Failure modes remain well documented. DreamVideo notes multi-object motion fusion failures, coarse rather than frame-by-frame alignment for extremely stylized source motions, and dependence on the frozen UNet’s spatiotemporal prior for unseen interactions such as “wolf riding a bicycle” (Wei et al., 2023). ReVideo reports that very long videos require sliding-window inference and may accumulate drift (Mou et al., 2024). MoTrans states that objects without limbs cannot execute limb-centric motions such as “running,” and that current focus remains on 2–3 s clips (Li et al., 2024). PersonaAnimator depends on 2D pose estimation quality and currently operates with a fixed set of 120 styles (Qian et al., 27 Aug 2025). Separate Motion from Appearance identifies multi-object and extremely long motions as persistent sources of entanglement (Liu et al., 28 Jan 2025).
Several research directions follow directly from these limitations. One is longer-horizon personalization: many current systems remain optimized for short clips or early-denoising control windows (Li et al., 2024, Zhang et al., 5 Jan 2026). A second is broader generalization across appearance and semantics: methods such as MotionAdapter and CamMimic explicitly target large semantic or scene gaps, but their very existence indicates that transfer across strong content mismatch is still nontrivial (Guhan et al., 13 Apr 2025, Zhang et al., 5 Jan 2026). A third is stronger physical plausibility and structure preservation, especially for personalized human motion, where PersonaAnimator’s stability and connectivity losses suggest a move beyond purely perceptual objectives (Qian et al., 27 Aug 2025). A fourth is multi-entity binding and interaction, addressed by VideoMage and Tora2 but not yet standardized as a general benchmarked setting (Huang et al., 27 Mar 2025, Zhang et al., 8 Jul 2025).

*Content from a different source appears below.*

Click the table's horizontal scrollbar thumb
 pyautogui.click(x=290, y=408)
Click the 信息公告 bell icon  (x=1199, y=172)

Video-to-video motion personalization has therefore evolved from pose retargeting into a broader family of generative control problems. The common objective is stable across formulations: retain target appearance or content, import reference dynamics, and do so without collapsing semantic controllability or temporal coherence. What differs is the representation of motion—pose, attention, homography, trajectory, token, adapter, or motion field—and the location at which the transfer is enforced: in training objectives, in architectural factorization, or directly in the denoising trajectory itself.